Getting Started with Agentic AI the Smart Way: Control over Budget and ROI

Low-code

The next step in intelligent automation

Contribution by Melvin Kaats, Lead Business Consultancy at LINKIT

Every organisation wants to work faster, make better decisions, and reduce costs. Yet many processes remain stuck in repetitive manual work, such as validations, checks, and reporting. Agentic AI enables organisations to delegate these tasks to digital colleagues that operate independently, from retrievingdata to performing analyses and documenting outcomes.

According to recent market data, 47 per cent of organisations already use agentic AI within their workflows, and 62 per cent of executives expect to double their ROI within a year. Organisations that start smart quickly discover where automation delivers value and where human expertise remains essential.

What is an execution?

Each time an agent performs a task, this is called an execution.

Examples include:

  • Performing a validation on data fields
  • Merging data from multiple systems
  • Generating or updating a report

An agent may use a tool within an agentic AI environment, such as the OutSystems AI Workbench. A tool enables the agent to perform a specific action, such as retrieving data, performing calculations, or updating a database.

Example:
Suppose an agent automatically verifies customer information in a CRM database. It retrieves customer numbers, addresses, and contact details, compares them with the latest data, and updates records where necessary. The entire process, from retrieving data through the tool, executing the validation, and updating the records, counts as one execution.

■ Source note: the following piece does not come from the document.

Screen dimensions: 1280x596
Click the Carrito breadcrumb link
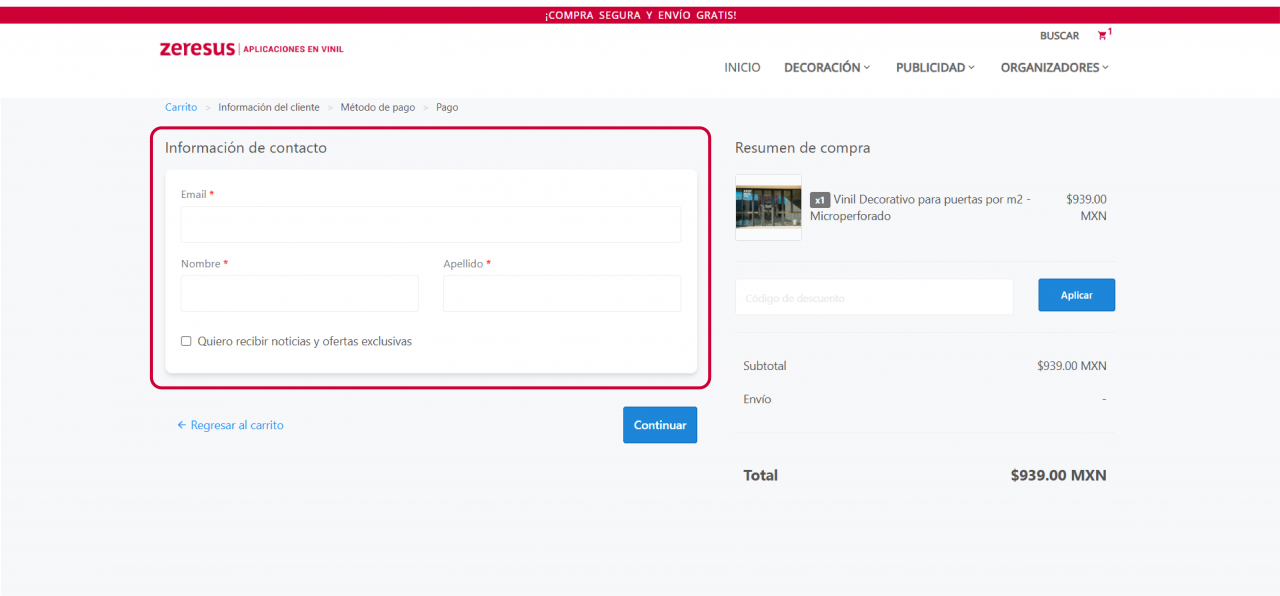coord(181,107)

Each execution consumes computing power, memory, and data access. In agentic low-code environments such as the OutSystems AI Workbench, this becomes fully transparent. You can see what an agent does, how often it operates, and what that means in terms of budget and value creation.

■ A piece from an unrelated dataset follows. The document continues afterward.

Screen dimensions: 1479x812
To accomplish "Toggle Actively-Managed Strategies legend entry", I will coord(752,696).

One agent, one task, one execution

A simple rule maintains clarity: one agent performs one task. Each time it runs, it counts as one execution, including all internal steps such as data retrieval, intermediate processing, and returning results.

This makes budgeting transparent and prevents hidden costs.

Example:
A service manager uses an agent to assess incoming support tickets for urgency. The agent retrieves context, compares historical cases, and assigns a priority level in the system.

Result:

  • Reduced waiting time for customers and users
  • Less manual triage work
  • Direct insight into usage, for example, 100 tickets assessed equals 100 executions

Transparent automation

By measuring executions, organisations gain transparent automation. You know exactly where resources are allocated and how that relates to the value delivered by an agent.

This provides:

  • Insight into return per task
  • Clear visibility into capacity
  • Predictable cost development

Start small and learn fast.

Successful organisations do not begin with large-scale programs. They start with a focused use case. One clearly defined task, such as validating forms, consolidating reports, or detecting anomalies.

Thanks to the speed of low-code environments, such an agent can be operational within days. Results follow quickly:

  • How much manual work is replaced
  • How much time and how many errors are reduced
  • What the actual execution costs are

These insights form the foundation for further scaling. What delivers value is expanded. What is not adjusted? Automation grows in a controlled and profitable way.

Real-world examples such as Axos Bank and Thermo Fisher Scientific show that organisations significantly improve operational efficiency and reduce human workload by automating repetitive tasks with the Agent Workbench.

Why this matters now

Agentic AI is mature, secure, and increasingly accessible. Low-code agentic environments such as the AI Workbench in OutSystems combine governance, monitoring, orchestration, and integration within one platform.

Organisations that start now with small and measurable steps build a sustainable competitive advantage. From day one, they gain insight into costs, value, and scalability.